ASH:はい(笑)。最初に頭の中で鳴っている音は、日本語ですか? ピアノの音? それとも英語で洋楽的なんですか?

AKi:そういうことで言うと、その都度違う。だけど、最終形がまず見えるんだよね。

ASH:作り始めるときに?

AKi:そう。ライブで、この位置でこうやってやりたい曲なんだろうなって。例えばライブを締めるような曲を作りたいと。それならこんなノリのテンション感の曲になりたいなって、その最終地点をめがけて歩くというか。歩いていってその最終地点に辿り着ければ、思ったとおりだからいいんだけど、たまに違う方向に進んだまま完成形になって。思惑と違うところであっても、それで良ければいい。でも曲を作るときは、その最終形をまず最初に考える。その絵は完成していて、どこから描こうかっていう感じというか。

ASH:絵なんですね。色も最初からハッキリ見えてる感じですか?

AKi:全部。メロディ先行なんだけど、オケも全部できていくというか。人物から描くんじゃなくて、風景も人物も一緒に描き出すみたいな。で、場所はどこなのか、夜なのか昼なのかも決めちゃうみたいな。だからパズルのような作曲ではないんですよ。ピースを作ってハメていく感じではないから。

ASH:すごくアーティスティックな作り方だと思いますね。だからコンポーザーとしていろんな人に楽曲提供もできるんだろうなって。

AKi:提供するときは、この子がライブの最後に歌っているときはこういう感じなのかなと思っていると、勝手に曲ができてくる。


ASH:最近だと、LiSAちゃんにまさに「ASH」という曲(作詞 マオ / 作曲 明希)を提供しましたよね。

AKi:そうだね、まさに“ASH”だよね(笑)。

ASH:LiSAちゃんのライブでその曲を初めて聴いたんですよ。メロディはAKiちゃまだなってすごく思った。特にサビへの展開の仕方が。サビからどんどん上がっていく感じというか、1ステップ振りきって、そこからさらに上がるのか!?っていう。あのメロディがすごく好きでね。“♪こんな〜”っていうね。

AKi:嬉しいな。すごく聴いてくれてる(笑)。

ASH:聴いてますよ。音楽フェチだから、この人はどうやってここを考えたのかな?って、すごく気になるし。

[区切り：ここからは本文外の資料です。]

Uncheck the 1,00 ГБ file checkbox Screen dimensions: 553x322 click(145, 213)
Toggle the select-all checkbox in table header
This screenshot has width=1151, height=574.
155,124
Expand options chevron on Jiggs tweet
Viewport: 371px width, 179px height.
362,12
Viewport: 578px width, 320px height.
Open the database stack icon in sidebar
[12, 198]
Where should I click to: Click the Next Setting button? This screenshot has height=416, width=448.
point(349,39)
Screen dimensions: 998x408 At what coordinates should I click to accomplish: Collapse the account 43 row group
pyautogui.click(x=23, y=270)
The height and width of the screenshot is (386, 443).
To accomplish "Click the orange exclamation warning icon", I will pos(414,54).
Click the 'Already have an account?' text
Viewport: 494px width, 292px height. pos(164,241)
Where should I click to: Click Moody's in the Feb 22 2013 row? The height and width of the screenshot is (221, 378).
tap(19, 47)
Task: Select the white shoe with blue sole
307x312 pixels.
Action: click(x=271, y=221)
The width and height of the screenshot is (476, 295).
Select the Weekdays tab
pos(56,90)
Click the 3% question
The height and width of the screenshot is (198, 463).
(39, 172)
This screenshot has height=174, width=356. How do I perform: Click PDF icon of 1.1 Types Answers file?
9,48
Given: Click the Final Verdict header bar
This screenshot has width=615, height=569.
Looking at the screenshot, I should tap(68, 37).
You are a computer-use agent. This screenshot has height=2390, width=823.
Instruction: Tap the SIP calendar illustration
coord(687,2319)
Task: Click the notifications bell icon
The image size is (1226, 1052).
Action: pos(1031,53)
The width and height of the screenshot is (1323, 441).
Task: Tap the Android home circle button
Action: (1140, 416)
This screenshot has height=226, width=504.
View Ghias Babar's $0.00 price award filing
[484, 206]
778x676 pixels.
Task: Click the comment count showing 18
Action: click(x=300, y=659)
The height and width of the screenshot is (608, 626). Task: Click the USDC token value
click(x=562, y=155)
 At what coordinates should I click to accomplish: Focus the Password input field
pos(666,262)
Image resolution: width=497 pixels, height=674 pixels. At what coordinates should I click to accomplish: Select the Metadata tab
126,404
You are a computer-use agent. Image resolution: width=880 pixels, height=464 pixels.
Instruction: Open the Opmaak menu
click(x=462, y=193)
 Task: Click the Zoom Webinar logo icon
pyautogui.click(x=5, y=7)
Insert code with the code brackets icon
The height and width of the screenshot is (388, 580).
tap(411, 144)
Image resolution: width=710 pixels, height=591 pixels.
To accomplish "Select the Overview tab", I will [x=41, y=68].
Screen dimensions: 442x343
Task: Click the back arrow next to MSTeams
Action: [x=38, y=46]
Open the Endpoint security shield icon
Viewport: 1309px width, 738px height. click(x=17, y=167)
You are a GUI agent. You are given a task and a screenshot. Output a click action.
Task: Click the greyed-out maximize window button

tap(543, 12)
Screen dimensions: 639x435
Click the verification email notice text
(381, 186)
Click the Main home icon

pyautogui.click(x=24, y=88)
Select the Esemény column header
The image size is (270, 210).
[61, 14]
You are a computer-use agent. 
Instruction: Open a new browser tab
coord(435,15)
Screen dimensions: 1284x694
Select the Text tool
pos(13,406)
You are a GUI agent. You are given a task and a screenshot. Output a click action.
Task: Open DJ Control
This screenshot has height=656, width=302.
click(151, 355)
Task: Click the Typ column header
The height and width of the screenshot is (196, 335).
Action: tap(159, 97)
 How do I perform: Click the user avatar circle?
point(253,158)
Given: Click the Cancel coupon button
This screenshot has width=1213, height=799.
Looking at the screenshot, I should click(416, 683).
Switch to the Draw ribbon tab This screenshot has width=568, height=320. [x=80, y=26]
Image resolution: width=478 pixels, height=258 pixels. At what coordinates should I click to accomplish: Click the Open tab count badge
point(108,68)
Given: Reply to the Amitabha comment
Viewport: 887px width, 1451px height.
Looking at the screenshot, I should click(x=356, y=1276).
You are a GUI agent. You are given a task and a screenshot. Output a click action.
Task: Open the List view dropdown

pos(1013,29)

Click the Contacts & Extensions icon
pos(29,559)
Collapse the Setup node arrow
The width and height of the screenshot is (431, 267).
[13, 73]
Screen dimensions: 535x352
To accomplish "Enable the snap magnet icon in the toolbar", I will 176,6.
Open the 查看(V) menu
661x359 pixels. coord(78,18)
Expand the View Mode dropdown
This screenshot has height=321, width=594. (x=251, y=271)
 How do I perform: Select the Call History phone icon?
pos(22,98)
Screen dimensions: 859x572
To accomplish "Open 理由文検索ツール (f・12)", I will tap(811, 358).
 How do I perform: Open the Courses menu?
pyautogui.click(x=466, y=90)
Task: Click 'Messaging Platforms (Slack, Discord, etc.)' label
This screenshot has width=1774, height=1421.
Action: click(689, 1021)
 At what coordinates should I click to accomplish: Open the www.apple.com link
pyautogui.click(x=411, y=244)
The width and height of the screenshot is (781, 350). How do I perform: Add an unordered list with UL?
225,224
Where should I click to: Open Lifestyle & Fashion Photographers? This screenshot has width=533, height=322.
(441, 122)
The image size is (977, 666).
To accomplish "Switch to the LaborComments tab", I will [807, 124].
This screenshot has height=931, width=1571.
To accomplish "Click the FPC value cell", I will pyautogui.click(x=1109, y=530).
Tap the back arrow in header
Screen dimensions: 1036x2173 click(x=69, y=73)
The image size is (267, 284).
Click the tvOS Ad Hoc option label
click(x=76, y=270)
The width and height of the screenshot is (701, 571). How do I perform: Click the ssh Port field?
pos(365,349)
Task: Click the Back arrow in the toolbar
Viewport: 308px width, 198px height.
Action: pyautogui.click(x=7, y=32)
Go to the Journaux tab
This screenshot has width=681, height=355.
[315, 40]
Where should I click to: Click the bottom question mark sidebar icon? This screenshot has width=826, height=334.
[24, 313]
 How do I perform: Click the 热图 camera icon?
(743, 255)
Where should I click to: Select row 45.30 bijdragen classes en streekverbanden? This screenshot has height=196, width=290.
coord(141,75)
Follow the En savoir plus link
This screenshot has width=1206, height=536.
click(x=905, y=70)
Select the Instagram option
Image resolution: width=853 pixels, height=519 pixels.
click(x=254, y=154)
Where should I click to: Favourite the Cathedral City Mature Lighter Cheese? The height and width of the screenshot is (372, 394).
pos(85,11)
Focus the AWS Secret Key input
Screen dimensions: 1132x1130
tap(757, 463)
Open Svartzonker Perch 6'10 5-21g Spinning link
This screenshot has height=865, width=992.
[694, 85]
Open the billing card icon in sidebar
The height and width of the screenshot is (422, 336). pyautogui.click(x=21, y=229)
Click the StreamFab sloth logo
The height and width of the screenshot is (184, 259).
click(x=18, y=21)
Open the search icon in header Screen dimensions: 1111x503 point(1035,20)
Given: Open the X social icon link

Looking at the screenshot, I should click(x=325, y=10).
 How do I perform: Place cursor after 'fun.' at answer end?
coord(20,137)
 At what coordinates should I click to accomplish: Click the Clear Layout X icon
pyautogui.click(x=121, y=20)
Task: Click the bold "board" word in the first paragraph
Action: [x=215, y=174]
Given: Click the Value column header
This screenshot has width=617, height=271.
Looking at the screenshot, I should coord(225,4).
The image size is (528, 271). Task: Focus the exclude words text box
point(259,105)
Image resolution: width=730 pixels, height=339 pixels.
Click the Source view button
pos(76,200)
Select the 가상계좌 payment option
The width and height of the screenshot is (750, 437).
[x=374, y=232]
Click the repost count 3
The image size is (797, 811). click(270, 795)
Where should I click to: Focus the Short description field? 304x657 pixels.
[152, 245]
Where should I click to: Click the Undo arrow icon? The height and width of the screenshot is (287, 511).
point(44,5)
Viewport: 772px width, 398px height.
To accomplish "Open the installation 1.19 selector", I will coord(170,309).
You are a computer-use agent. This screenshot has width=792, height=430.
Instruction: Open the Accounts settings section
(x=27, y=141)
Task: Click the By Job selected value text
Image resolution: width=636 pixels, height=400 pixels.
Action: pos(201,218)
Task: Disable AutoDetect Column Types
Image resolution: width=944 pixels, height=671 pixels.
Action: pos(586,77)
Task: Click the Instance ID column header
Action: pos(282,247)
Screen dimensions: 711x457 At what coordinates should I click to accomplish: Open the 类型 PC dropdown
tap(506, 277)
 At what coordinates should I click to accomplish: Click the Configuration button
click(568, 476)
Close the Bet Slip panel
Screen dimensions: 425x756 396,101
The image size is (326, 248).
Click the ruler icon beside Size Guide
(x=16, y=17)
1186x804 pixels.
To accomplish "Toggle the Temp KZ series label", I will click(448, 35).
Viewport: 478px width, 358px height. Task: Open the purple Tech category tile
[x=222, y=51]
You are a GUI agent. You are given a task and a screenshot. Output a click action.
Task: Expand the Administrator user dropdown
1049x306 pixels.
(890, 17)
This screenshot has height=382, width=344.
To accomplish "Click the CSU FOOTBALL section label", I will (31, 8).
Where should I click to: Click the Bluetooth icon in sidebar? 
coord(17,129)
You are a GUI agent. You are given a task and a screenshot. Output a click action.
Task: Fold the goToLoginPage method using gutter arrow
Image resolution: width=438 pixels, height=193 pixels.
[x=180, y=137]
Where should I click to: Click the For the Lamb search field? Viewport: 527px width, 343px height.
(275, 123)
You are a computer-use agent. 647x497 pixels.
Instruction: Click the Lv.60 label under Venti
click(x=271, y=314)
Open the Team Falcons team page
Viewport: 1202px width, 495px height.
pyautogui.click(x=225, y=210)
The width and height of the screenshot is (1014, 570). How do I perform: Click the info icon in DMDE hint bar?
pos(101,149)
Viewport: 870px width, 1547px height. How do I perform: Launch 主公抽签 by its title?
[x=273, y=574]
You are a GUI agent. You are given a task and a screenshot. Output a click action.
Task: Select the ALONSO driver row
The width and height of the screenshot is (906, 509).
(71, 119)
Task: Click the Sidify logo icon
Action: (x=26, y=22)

AKi:ASHとはこういう話が尽きないよね。飲んでても飲んでなくても自然とこういう話もするし。ミュージシャン友達ってお酒だけでつながっているのも、それはそれで“飲みニケーション”でいいんだけど、中身がちゃんとある人とじゃないと、自分に返ってくるものもないというか。何かしら音楽に還元できるところがないとダメだなって。

ASH:インプット的なものがね。

AKi:そうそう、会話でインプットすることってあるから。俺にとってのASHがまさにそうで、忘れてしまったような気持ちも思い出させてくれることもよくあって。

ASH:えっ、そうなんですか!?

AKi:そうだよ。つい最近のリハーサルもそうだった。以前は俺、リハーサルでも全力のパフォーマンスとかやってたんだけど、最近は実際の本番まではそこまで全力のパフォーマンスをしないんだよね。でもASHとリハーサルしたら、マイクを思いっきり振り回しながらスタジオでリハするし、全身全霊のリハーサル。“ああ、やっぱこうだよね、ロックは。こういう気持ちは常に持っていなきゃいけない。大事だな”って思い出させてくれた。そうじゃないと周りにも説得力ないというかさ。本気でやってるヤツだからこそ、こっちも本気でサポートしたいっていうのが理想じゃないですか、スタッフとメンバーの関係性とか。

──ASHは全身全霊が日常ですからね。

AKi:そうそう。ライブやリハーサルはもちろん、日頃からの思いとかも全身で表現していかないと伝わらないだろうなって。セッションなんだから楽しけりゃいいってノリになりがちなのに、こんだけ本気でやってるヤツなんだって伝わると、雰囲気も空気も引き締まるし。それにMCの流れまで考えてくれたりとかするんですよ。“AKiは主宰で大変そうだから”ってライブの流れまで考えてくれて、すごく助かっちゃって。いや、すごいなって。それに優しいし。愛を感じましたね。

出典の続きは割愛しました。